Das Engagement bei Wladimir Putins Lieblingsklub wurde im Jahr der Feierlichkeiten zum „Golden Wedding“ auf Schiene gebracht. Im Juni 2018 wurde das 50-jährige Bestehen des Gasliefervertrags zwischen Österreich und Russland großzügig gefeiert. Dabei wurden keine Kosten und Mühen gescheut. Trotzdem wurden die Zenit-Millionen in Wien nicht an die große Glocke gehängt.
Großes Geld für kleine Kinder
In Russland fallen die Österreicher nicht wirklich auf. Die Zenit-Kampfmannschaft läuft nicht mit OMV-Logo aufs Spielfeld. Dafür ist es auf den Shirts der Nachwuchskicker zu finden.
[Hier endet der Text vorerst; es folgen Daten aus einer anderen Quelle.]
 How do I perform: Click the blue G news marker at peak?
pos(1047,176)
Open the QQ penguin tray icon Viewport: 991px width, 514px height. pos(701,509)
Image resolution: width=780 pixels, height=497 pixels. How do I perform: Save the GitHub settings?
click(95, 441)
„Es handelt sich hierbei einerseits um die Jugendförderung einer Nachwuchsmannschaft und damit um eine Investition in die Zukunft“, sagt OMV-Pressesprecher Rinofner. „Zum anderen umfasst das Sponsoring sehr wohl auch die Kampfmannschaft mit einem entsprechenden Werbewert.“ In Russland besitzt die OMV keine Tankstellen, wozu also das Sponsoring? „Es geht um Imagewerbung, nicht um Produktwerbung im klassischen Sinn“, sagt Rinofner.
Zumindest auf Social Media ist das Emblem der Österreicher zu entdecken. Doch man muss lange suchen und genau hinschauen – beispielsweise im offiziellen Youtube-Kanal des FC Zenit mit 524.000 Abonnenten. Dort sind putzige Videos der Kindersendung Prodlyonka zu finden, wo kleine Kinder großen Kickern knifflige Quizfragen stellen. Beim Kinderquiz sind die OMV-Logos dezent im Hintergrund platziert. Prodlyonka registriert mehr als 200.000 Aufrufe pro Sendung.
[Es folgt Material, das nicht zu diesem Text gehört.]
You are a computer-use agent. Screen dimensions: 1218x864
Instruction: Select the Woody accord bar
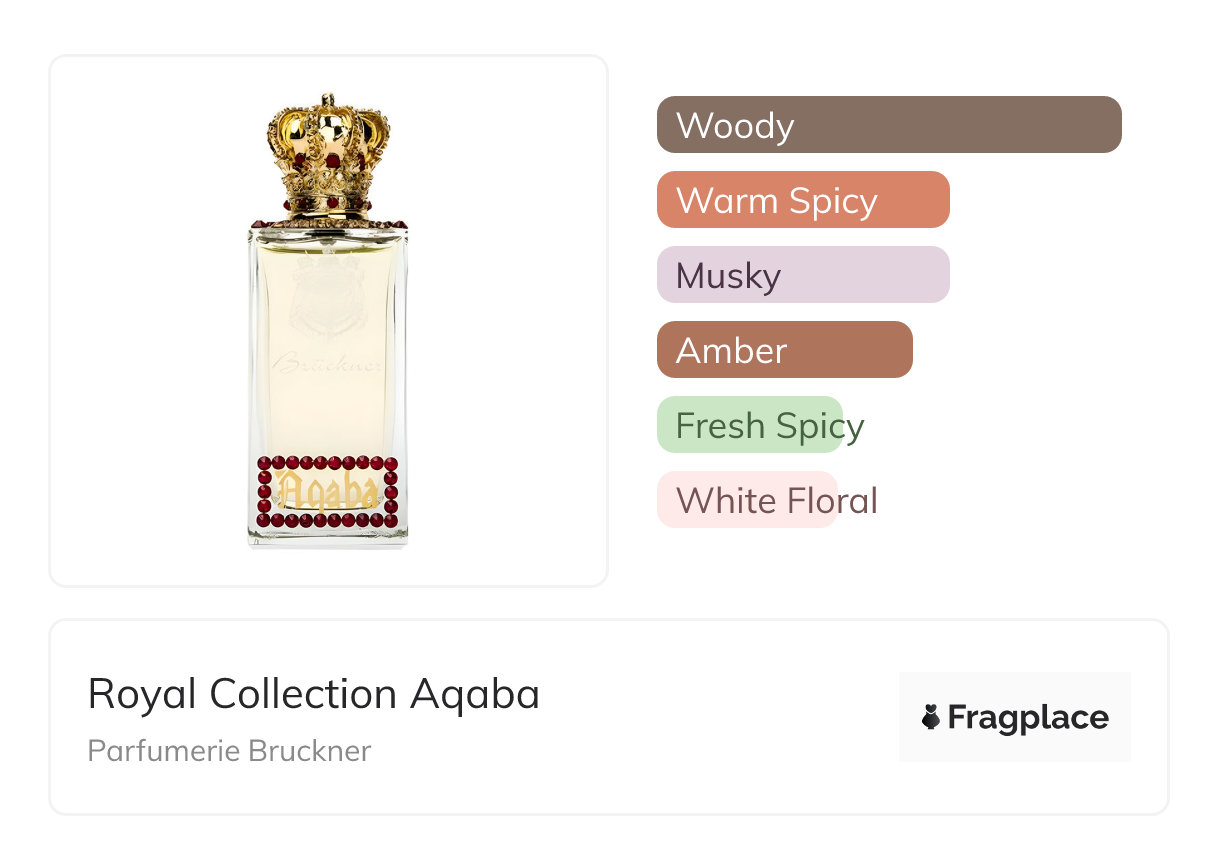(x=888, y=125)
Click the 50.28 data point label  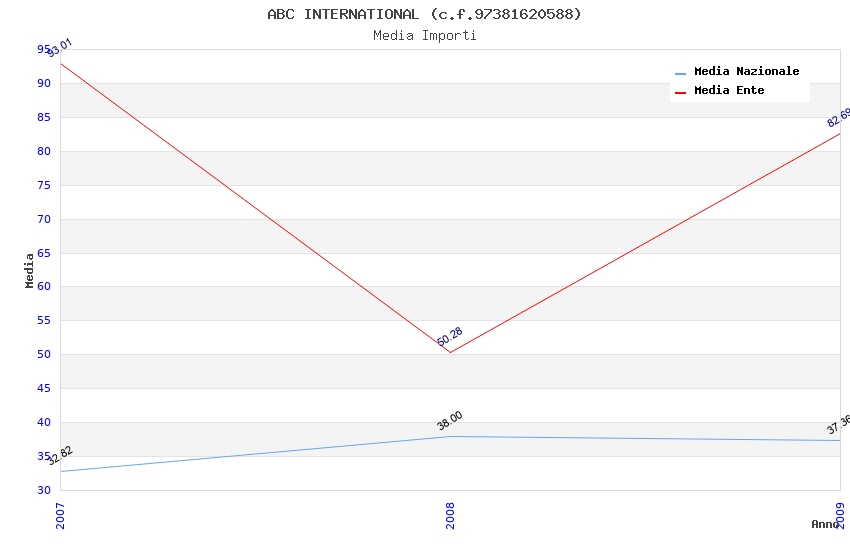pos(450,336)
In Youtube-Tutorials der „Gazprom Football Academy“, wo Ex-Zenit-Superstars wie Andrei Arschawin ihre Fußballtechnik präsentieren, ist das OMV-Logo dezent rechts oben am Bildschirmrand eingeblendet. Solche Kurzvideos kommen zwar auf hunderttausende Aufrufe, die Werbewirkung eines Matchs der Zenit-Kampfmannschaft bleibt unerreicht.
Ein Geschenk für Gazprom?
Der Zenit-Deal fällt in eine spannende Zeit. Im November 2018 enthüllte das rumänische Reporterkollektiv The Blacksea, dass Gazprom bei der Finanzierung von Fußballklubs jahrelang geschummelt hatte. Konkret geht es um das sogenannte Financial Fair Play. Der Fußballverband Uefa kämpft seit Jahren gegen „Financial Doping“: Reiche Klubbesitzer sollen sich durch großzügige Geldspritzen keine Wettbewerbsvorteile erkaufen dürfen. Durch erhöhte Transparenz soll das verhindert werden.
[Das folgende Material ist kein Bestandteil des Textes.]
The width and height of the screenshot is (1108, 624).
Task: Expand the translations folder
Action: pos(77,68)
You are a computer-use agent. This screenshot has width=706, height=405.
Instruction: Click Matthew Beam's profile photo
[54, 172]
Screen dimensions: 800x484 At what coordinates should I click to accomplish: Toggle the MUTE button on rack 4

Die Russen spielten nicht fair. Gazprom soll über krumme Sponsorenverträge von 2012 bis 2017 hunderte Millionen Euro in Russlands Fußball gepumpt haben, darunter auch Zenit St. Petersburg. Topspieler und bessere Chancen in den Uefa-Pokalbewerben wurden so eingekauft. Der Gazprom-Konzern zahlte Klubs aus der Portokasse und schleuste Geld über ein Netzwerk aus Tochterfirmen.
The Blacksea machte die Finanzierung öffentlich, dass etwa Gazprombank 15,1 Millionen Euro, Gazprom Germania 12,3 Millionen und die Öltochter Gazprom Neft weitere zwölf Millionen Euro in Zenit pumpten.
Mini-Transparenzfenster bei Zenit
Bis heute müssen Sponsorenerlöse von Zenit St. Petersburg nicht öffentlich ausgewiesen werden. Doch 2019 öffnete sich erstmals ein kleines Transparenzfenster: Auf Druck der Europaverbands Uefa musste der russische Fußballbund geheime Klubzahlen rausrücken.
Das Ergebnis wurde in einen Sonderbericht gegossen und an die Schweizer Uefa-Zentrale geschickt. Die russischen Verbandsverantwortlichen offenbarten zwar nur das Nötigste, doch der Bericht enthält eine spannende Information über Zenit St. Petersburg.
Im Anhang zum Sonderbericht findet sich eine Aufstellung der großen russischen Fußballvereine, wo auch die Ausgaben für die Förderung der Nachwuchsarbeit ausgewiesen werden. Im Falle von Zenit waren das 493 Millionen Rubel – umgerechnet rund 6,6 Millionen Euro.
Wer hätte das gedacht: Fast die gesamte Nachwuchsarbeit des 1925 von Josef Stalin als „Stalinez“ gegründeten Fußballvereins wird von den Österreichern finanziert. Von dieser sportlichen Entwicklungshilfe können die Wiener Traditionsklubs Austria und Rapid nur träumen.